[Directions for this task] With the pictures left out, print exactly the lines below that run from the one containing "Add to calendar (367, 453)" through the one containing "Submit (289, 891)".

[Records shown]
....

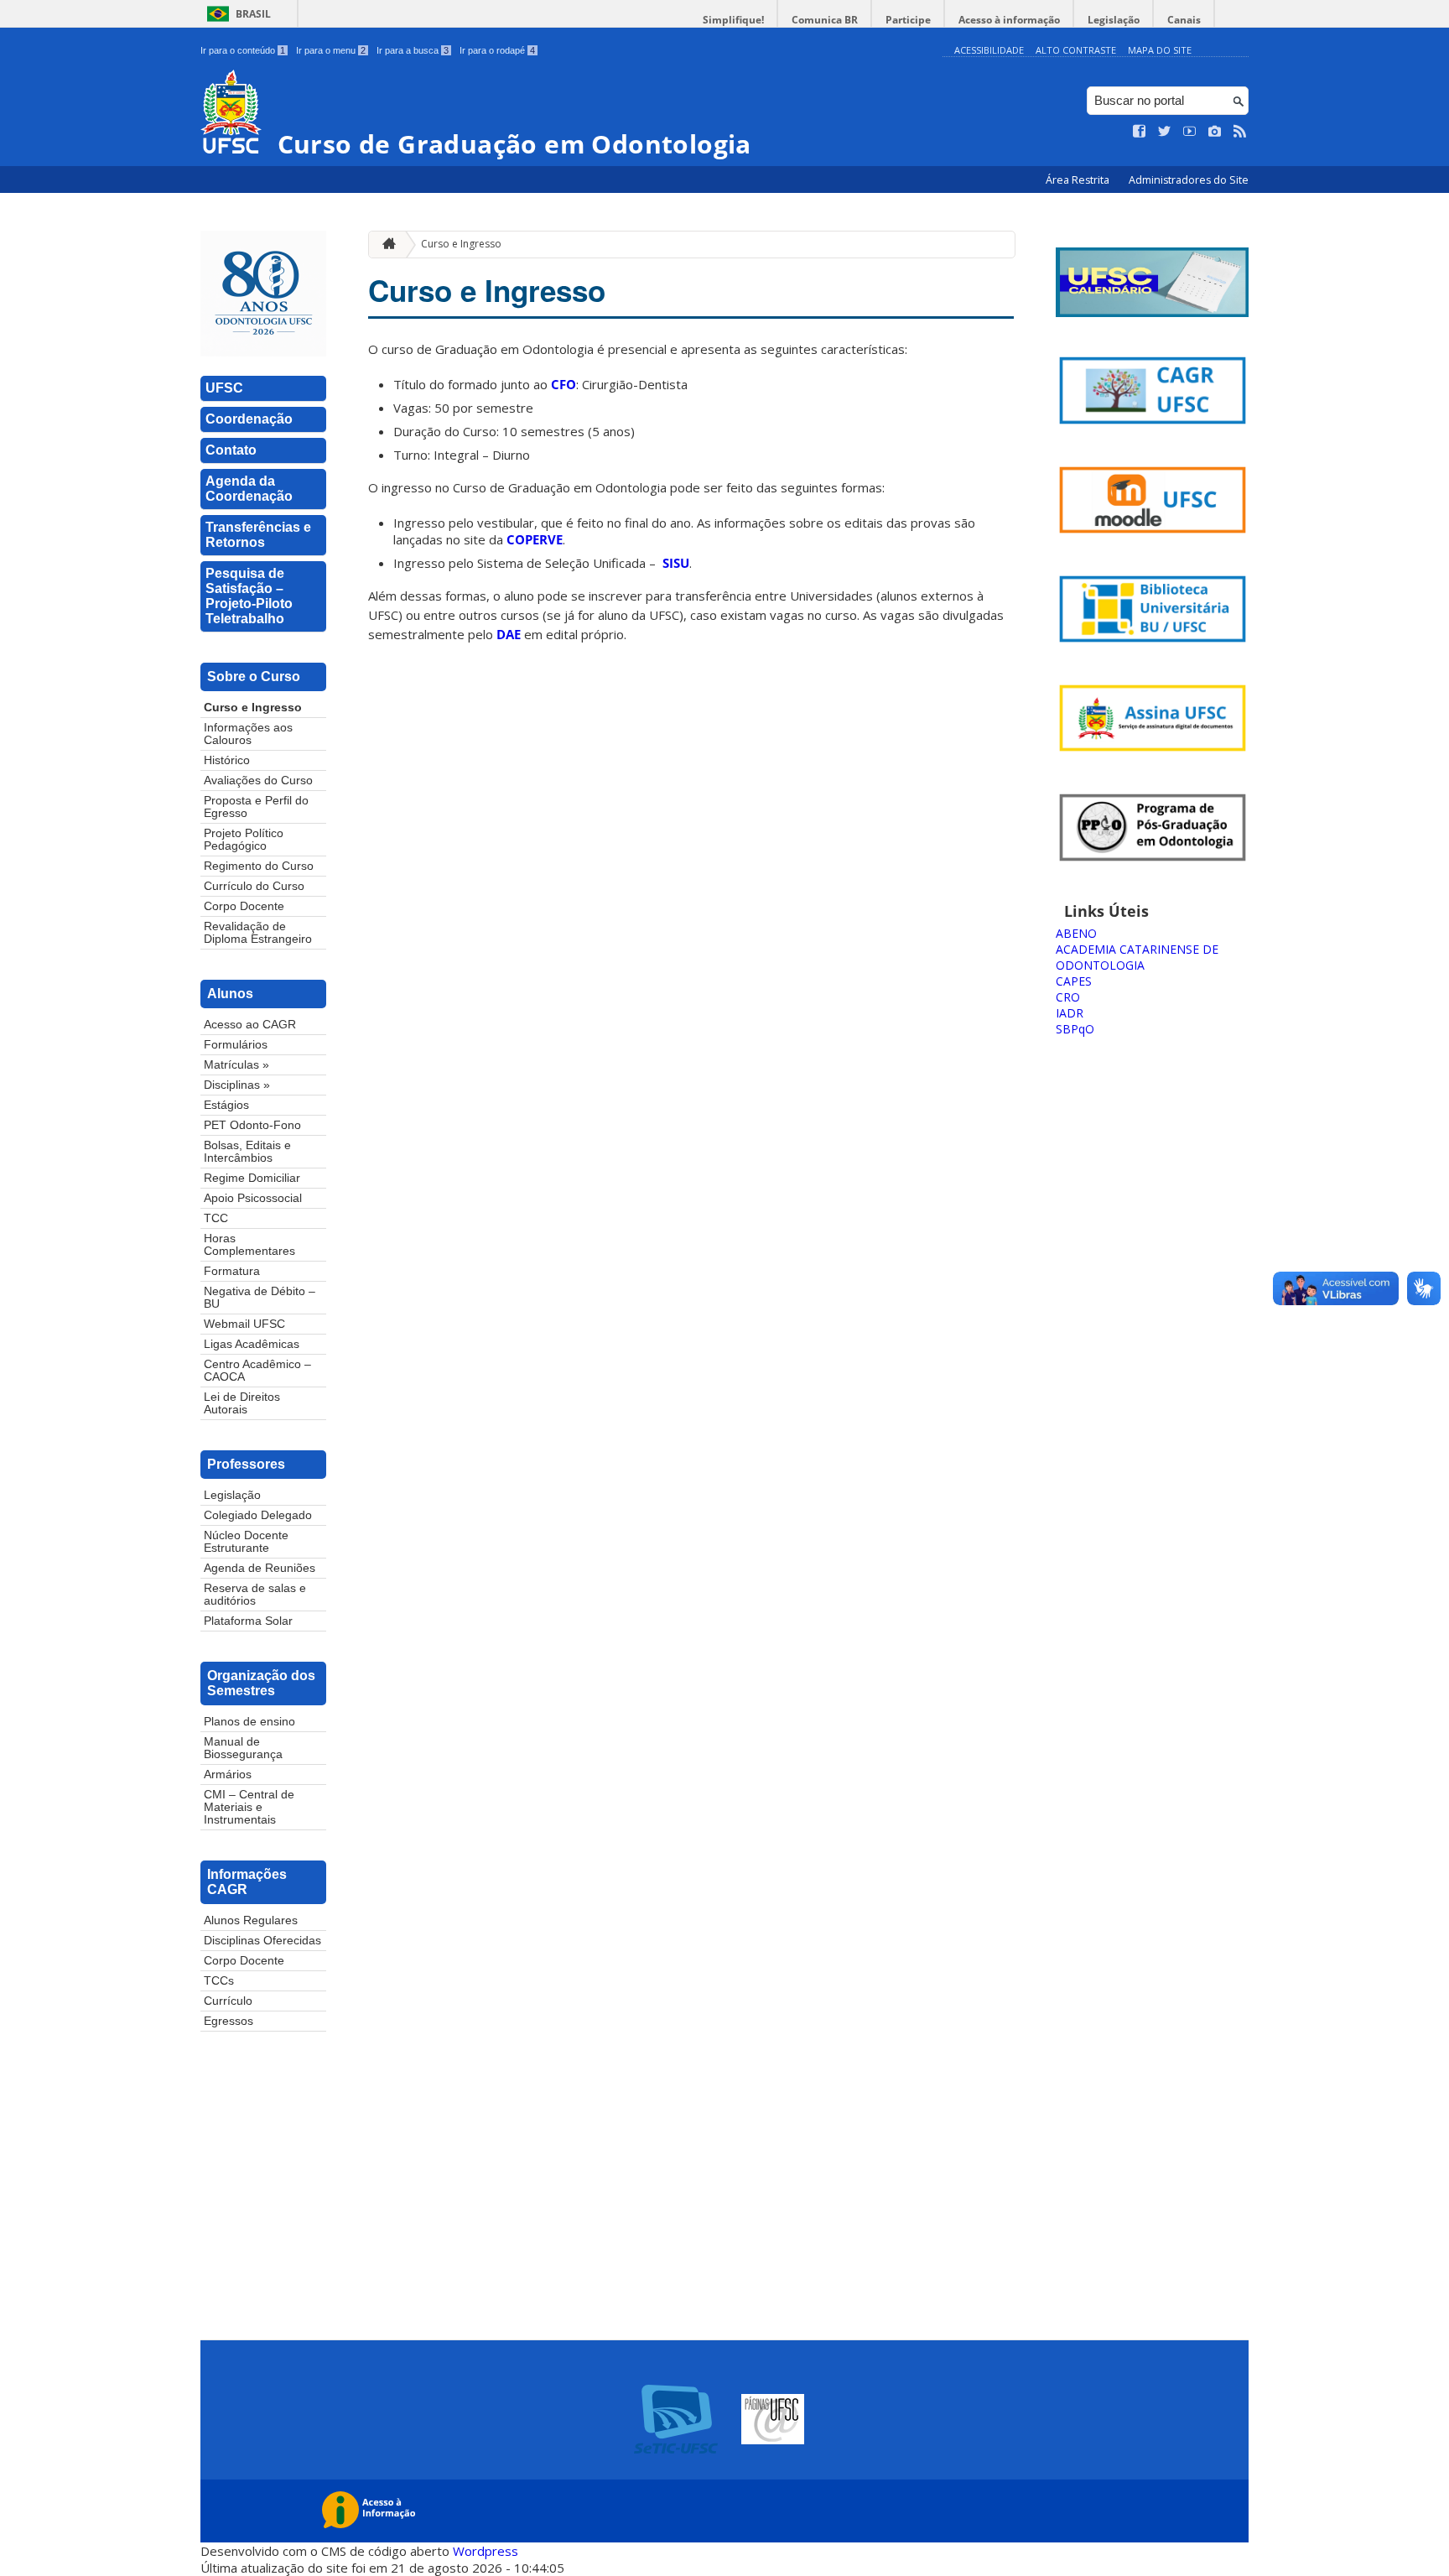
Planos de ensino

....

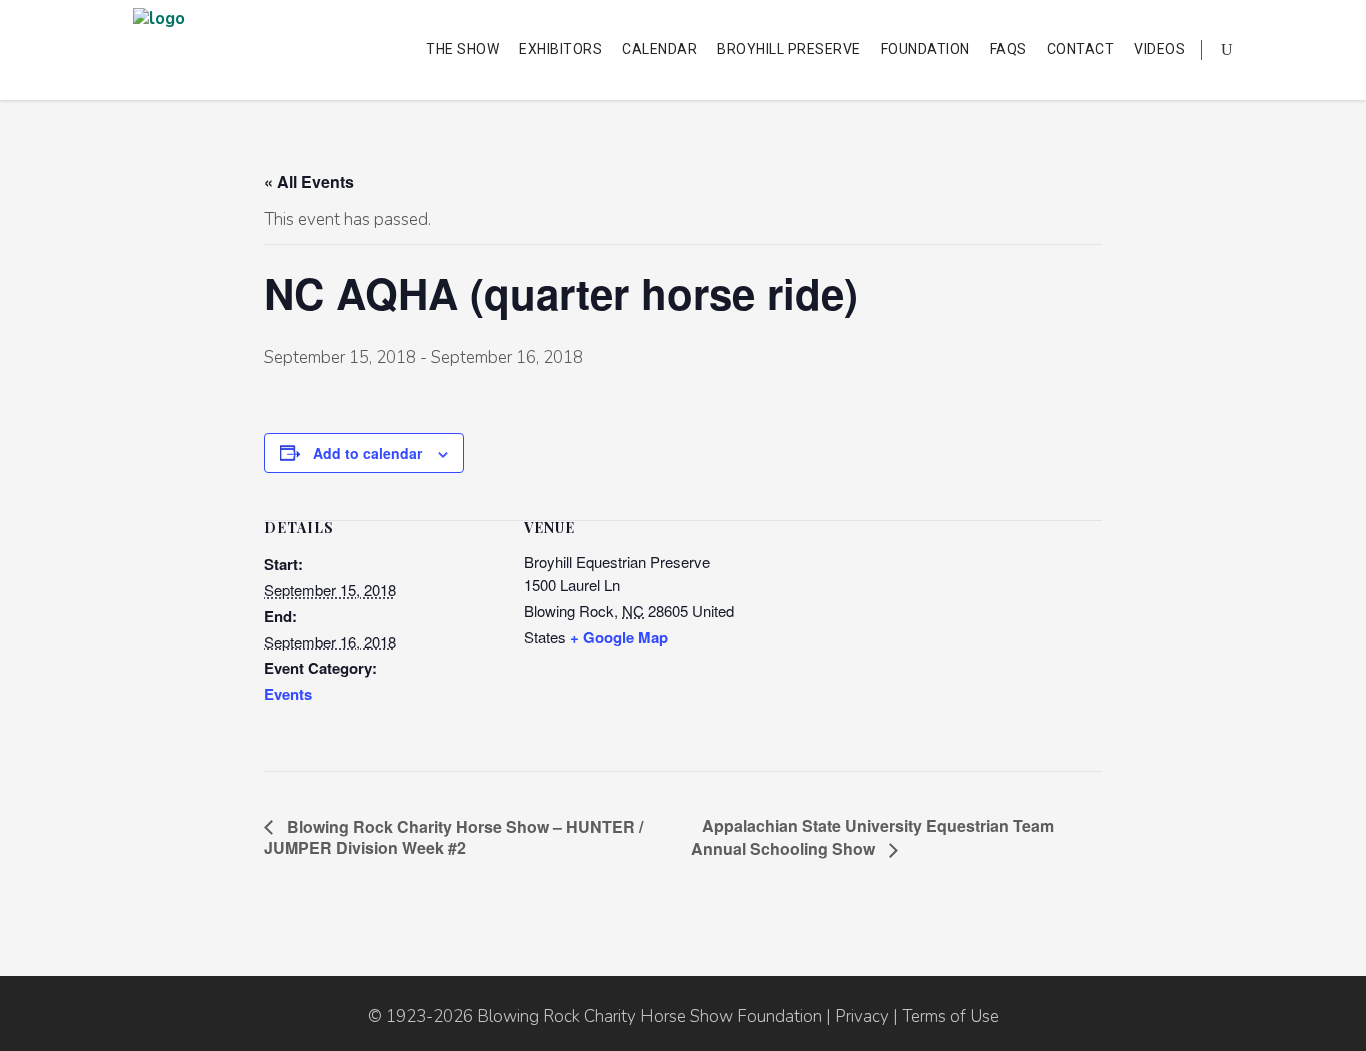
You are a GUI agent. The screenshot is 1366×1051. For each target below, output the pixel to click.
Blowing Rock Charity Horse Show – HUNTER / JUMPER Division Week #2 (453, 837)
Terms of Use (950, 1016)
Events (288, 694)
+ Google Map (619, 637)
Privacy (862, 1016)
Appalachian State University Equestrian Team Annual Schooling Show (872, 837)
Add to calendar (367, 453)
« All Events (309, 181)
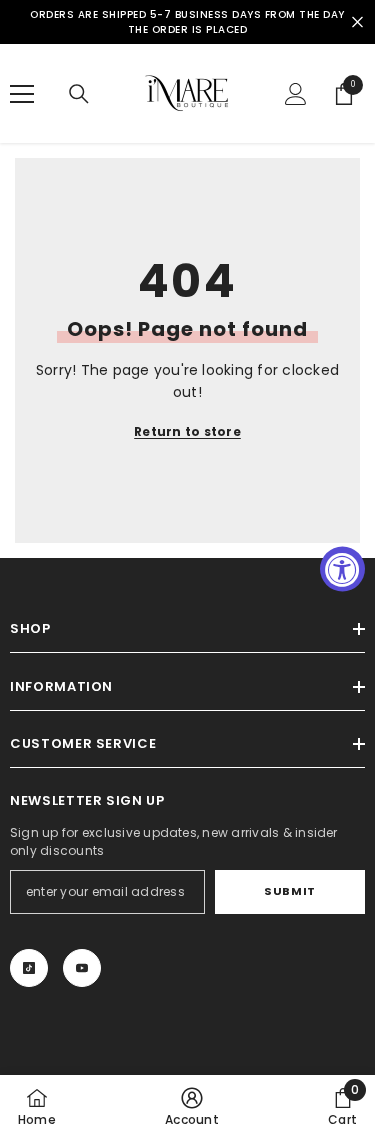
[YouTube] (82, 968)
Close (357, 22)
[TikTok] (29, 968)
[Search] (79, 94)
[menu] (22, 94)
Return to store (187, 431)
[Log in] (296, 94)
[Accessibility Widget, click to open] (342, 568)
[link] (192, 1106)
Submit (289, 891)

....

[Output of the task]
Add to calendar (367, 453)
« All Events (309, 181)
[YouTube] (82, 968)
Close (357, 22)
[TikTok] (29, 968)
[Search] (79, 94)
[menu] (22, 94)
Return to store (187, 431)
[Log in] (296, 94)
[Accessibility Widget, click to open] (342, 568)
[link] (192, 1106)
Submit (289, 891)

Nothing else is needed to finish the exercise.